**Jobs**
[A] Reproduce word for word the part of the invariant.start discussion that opens with the words containing "[PATCH] D23214: [MDA]" and closes with "for lifetime.start/lifetime.end clobbers).".
[B] Carry on the email discussion about treating invariant.start as non-dependence, starting after its last sentence.

[PATCH] D23214: [MDA] Treat invariant.start as non-dependence

Daniel Berlin via llvm-commits llvm-commits at lists.llvm.org
Fri Aug 5 13:26:34 PDT 2016


to be 100% concrete, these are what i think you would have to do to move
forward sanely with MemDep (MemSSA didn't built the API this way, so it
doesn't have these issues), and still provide the existing users what they
are using it for.

1. Either verify that nobody is depending on MDA to give them clobbers for
invariant start/end (maybe they are all dead? Things definitely depend on
it for lifetime.start/lifetime.end clobbers).
Assuming some still exist, provide an API that, given a load, tells where
starts being invariant/ends being invariant.  Change existing users to use
that.

2. (Optional bonus): Do the same for lifetime markers, which are the other
intrinsics here marked the same way.

3. Handle the issues of hoisting/sinking *the intrinsic calls themselves*
somehow, as moving them breaks stuff since you are extending the
invariantness range

4. (Optional bonus) Same for lifetime.start/end

5. (Bonus points) Think about the issue of hoisting/sinking *operations
past them* (IE if you hoist a load above the invariant marker, it's now not
invariant).  Not sure what should happen here, if anything.  But it does
mean whatever attribute they get marked with may not want to block hoisting
past.


On Fri, Aug 5, 2016 at 12:48 PM, Daniel Berlin <dberlin at dberlin.org> wrote:

>
>
> On Fri, Aug 5, 2016 at 12:40 PM, Sanjoy Das <sanjoy at playingwithpointers.co
> m> wrote:
>
>> Hi Daniel,
>>
>> Daniel Berlin wrote:
>> > I really want to say yes, but ....
>> >
>> > 1. Your argument is identical for the other intrisics right above it.
>> > None of them touch memory in practice.
>> > 2. MDA is deliberately returning it as a Dep so that things know where
>> > the invariants start and end (again, same with lifetime markers).
>> > I realize this is not ideal (and in fact, sucks), but things depend on
>> it.
>> >
>> > 3. Without this, you will enable hoisting that is not allowed, if things
>> > use MDA to perform hoisting.
>> >
>> > You cannot move the invariant start and end calls, and MDA saying they
>> > are read-only will enable them to be moved.
>>
>> Are you saying that they'll get speculated out of control flow?
>
>
> Yes, i'm saying the  mechanism currently used to keep them from moving is
> to say they read/write memory.
>
> That
>> does not seem safe -- how does LLVM know that they won't segfault?
>>
>
>
> I'm not sure i understand.
> These are invariant start and end markers, they generate no real code.

**Information supplied**
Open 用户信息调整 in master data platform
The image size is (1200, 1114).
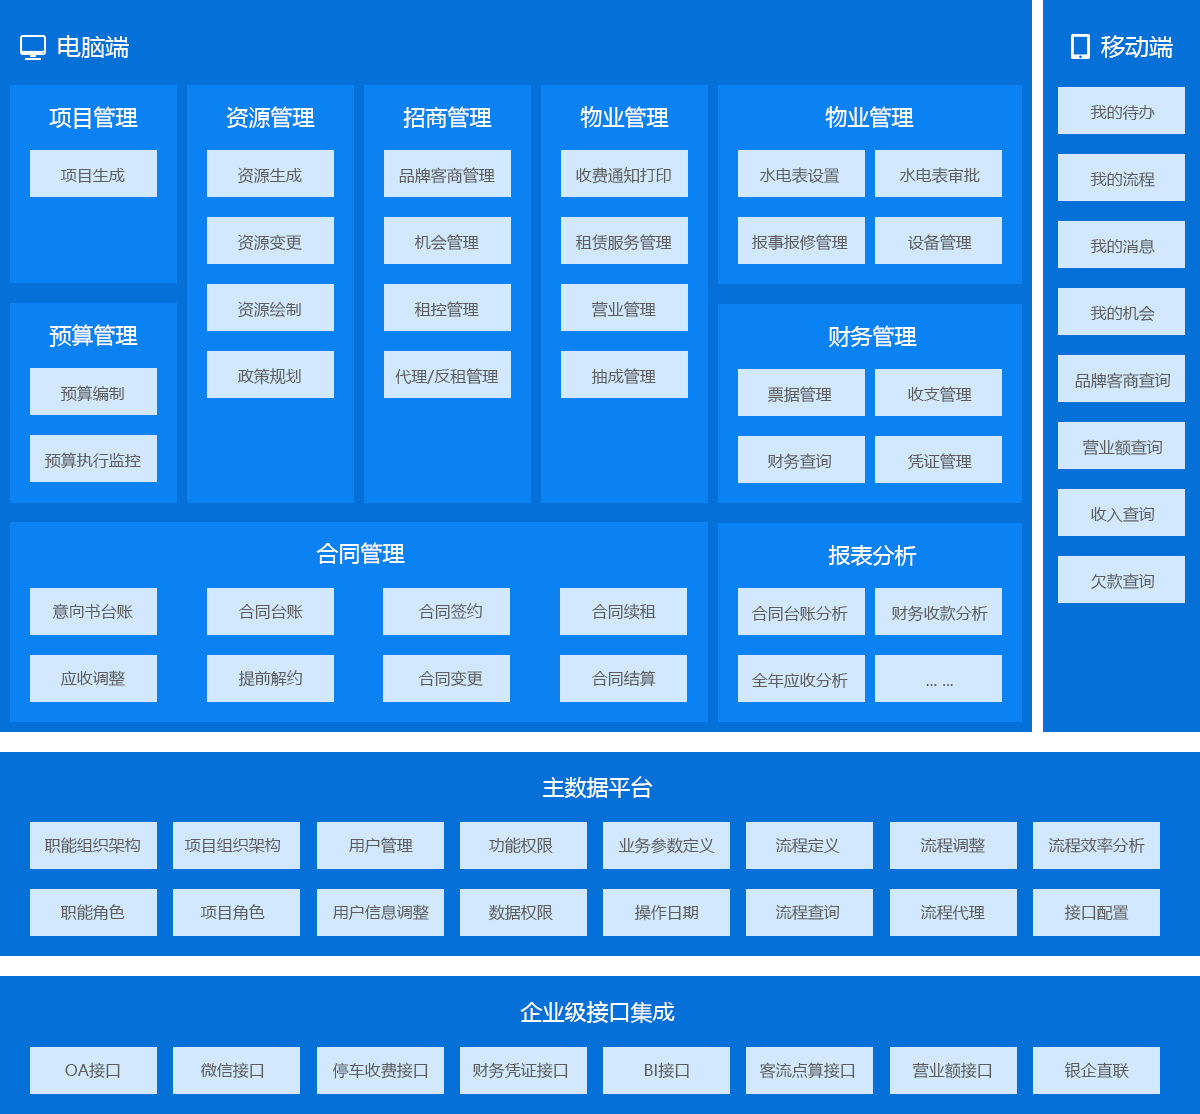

**Final answers**
[A]
[PATCH] D23214: [MDA] Treat invariant.start as non-dependence

Daniel Berlin via llvm-commits llvm-commits at lists.llvm.org
Fri Aug 5 13:26:34 PDT 2016


to be 100% concrete, these are what i think you would have to do to move
forward sanely with MemDep (MemSSA didn't built the API this way, so it
doesn't have these issues), and still provide the existing users what they
are using it for.

1. Either verify that nobody is depending on MDA to give them clobbers for
invariant start/end (maybe they are all dead? Things definitely depend on
it for lifetime.start/lifetime.end clobbers).

[B]
> If you move them, the problem is that the definition of invariant.start
> says:
> "This intrinsic indicates that until an llvm.invariant.end that uses the
> return value, the referenced memory location is constant and unchanging.
> "
>
> So if you hoist/sink start or end , you change the bounds of where the
> memory is unchanging.
>
> You could fix this, of course, by having the invariant.start and
> invariant.end calls return pointers, and all things that are invariant use
> those pointers (or pointers derived from those pointers).  IE express the
> dependence in SSA directly.
>
> Then you can move the start/end calls wherever they are valid (IE wherever
> they are dominated by their operands) and it will not change the semantic
> effect.
>
> But that's not the current design.
>
>
>
>
>> > We last tried this by saying they did not touch memory (which is
>> > correct), and peter had to revert the set of changes that gave them "The
>> > correct answer" because it broke on real code.
>>
>> Do you happen to remember any relevant revision numbers / zilla bugs
>> for this?
>>
>> The revert was: "[llvm] r270823 - MemorySSA: Revert r269678 and r268068;
> replace with special casing in MemorySSA.
> "
>
> This is when we tried this with assume
> Look for emails from pcc around the time you see "[PATCH] D20653: LICM: Do
> not sink or hoist assume intrinsic calls."
>
> This was a set of followups from peter to try to starting fixing places
> that tried to hoist them anyway, and it turns out ... it's not a pretty
> path.
> ;)
>
>
>> -- Sanjoy
>>
>
>
-------------- next part --------------
An HTML attachment was scrubbed...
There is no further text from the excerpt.